Capital Markets

Commercial Paper Shows Signs of Life

Yields on the short-term have dipped since the Fed announced its backstop plan.
Alan RappeportOctober 10, 2008

The emergency global interest rate cuts and a move by the Federal Reserve to buy corporate commercial paper appear to have loosened up the market for short-term debt sales.

Yields on the highest-rated one-day commercial paper placed by dealers Thursday declined 1.15 percentage points to 2.35 percent, Bloomberg News reported. Also, the wire service said, Sears Holdings reduced its offer rate 1 percentage point to 3 percent, and HSBC lowered the rate it is willing to pay by 0.25 percentage points to 2 percent.

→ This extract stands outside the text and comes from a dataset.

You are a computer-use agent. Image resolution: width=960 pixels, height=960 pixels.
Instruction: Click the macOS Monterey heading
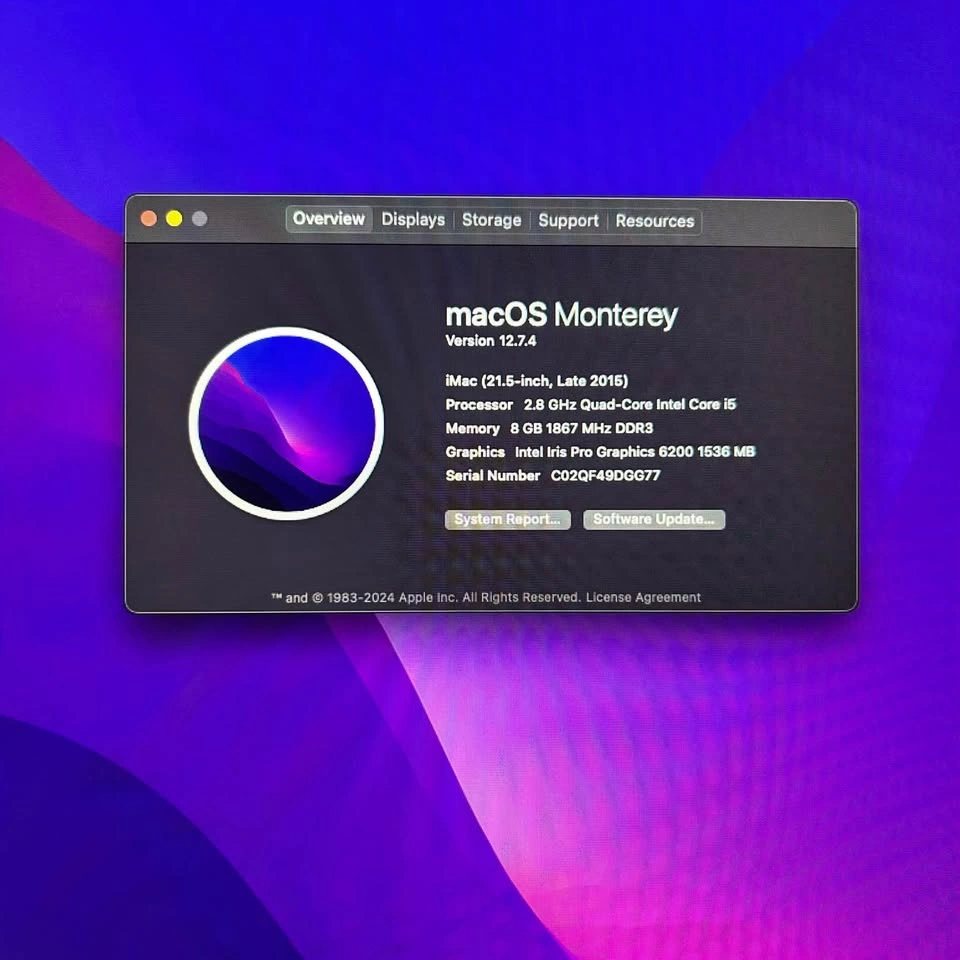click(x=561, y=315)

Commercial paper can carry maturities of up to 270 days, but as the credit crisis has worsened most investors have been willing to buy only overnight paper. According to the Federal Reserve, U.S. commercial paper offerings dropped $264 billion during the past four weeks and fell $56.4 billion, or 3.5 percent, to a seasonally adjusted $1.55 trillion for the week ending Oct. 8.

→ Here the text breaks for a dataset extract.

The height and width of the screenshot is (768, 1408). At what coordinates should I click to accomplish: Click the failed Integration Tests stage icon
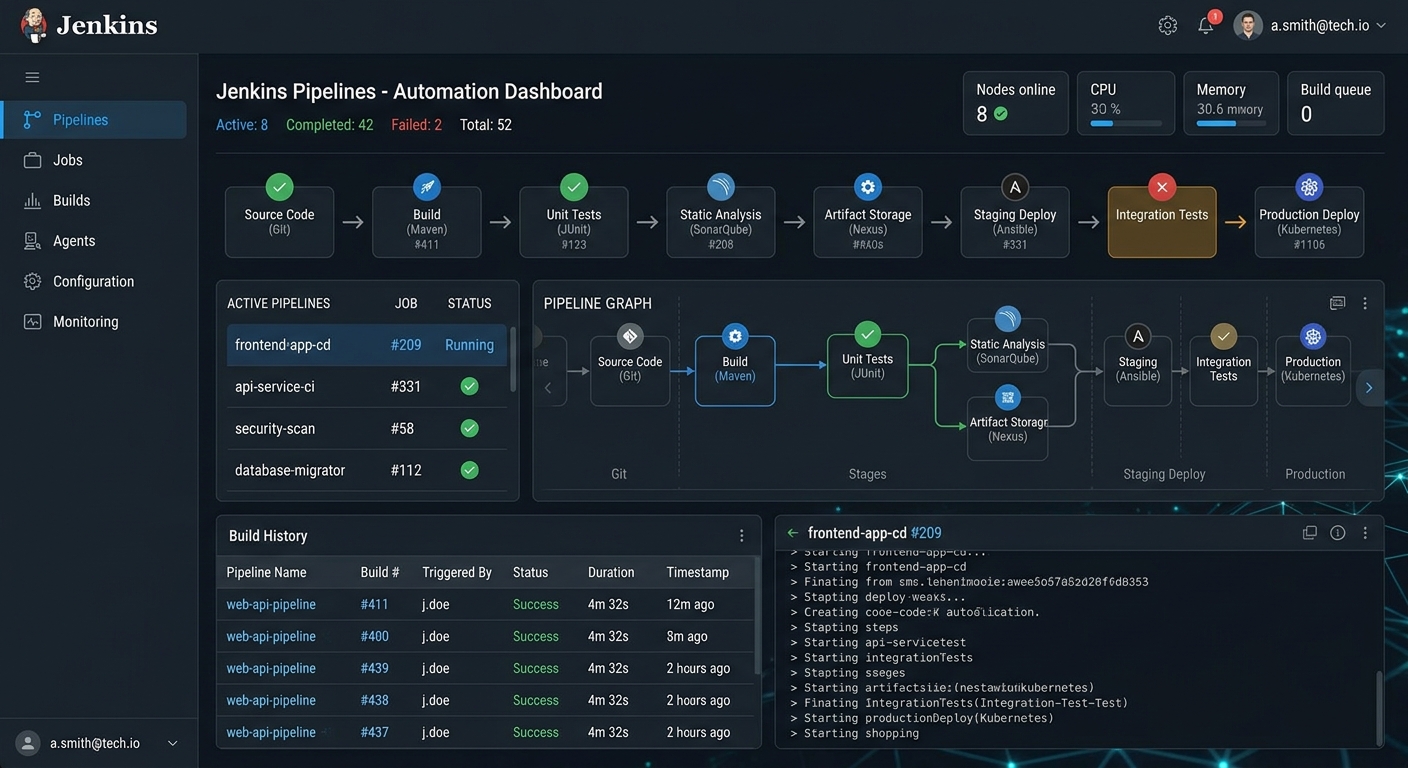click(x=1161, y=186)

“The bleeding has stopped,” Tony Crescenzi, the chief bond market strategist at Miller Tabak in New York, said in an interview on Bloomberg Television. “It’s very vital and it’s a market that seems to be showing signs of life.”

Meanwhile, interest rates on overnight commercial paper issued by AA-rated financial companies averaged 1.71 percent on Thursday, down from 2.59 percent on Wednesday, according to data released by the Fed. The average rate on overnight paper sold by AA-rated non-financial companies fell to 1.52 percent from 2.27 percent on Wednesday. And the overnight rate on asset-backed commercial paper averaged 3.97 percent, down from 5.07 percent on Wednesday.

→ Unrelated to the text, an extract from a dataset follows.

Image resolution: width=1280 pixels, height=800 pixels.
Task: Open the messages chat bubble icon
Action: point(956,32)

On Tuesday the Fed revealed a plan for a “funding backstop” to U.S. issuers of commercial paper through a special purpose vehicle. The SPV will buy three-month unsecured and asset-backed commercial paper directly from eligible issuers. The Fed will finance the SPV with the help of the Department of Treasury.

The SPV will buy from U.S. corporations three-month, asset-backed paper with sufficiently high ratings (at least A1/P1/F1 by a major rating agency). For paper that’s not asset-backed, firms will need to find other ways to secure it with the Fed. Although it is still sorting out which of the different methods are acceptable, the Fed suggested that firms will need to pay an upfront fee, obtain a guarantee for its obligations, or provide collateral or some other type of security that satisfies the Fed.

The maximum amount of commercial paper a single issuer will be able to sell to the SPV will be equivalent to the average amount it had outstanding in August 2008, less any amount outstanding held by investors. The SPV is slated to stop buying commercial paper on April 30, 2009, and the Fed will continue to fund it until the underlying assets that it holds mature.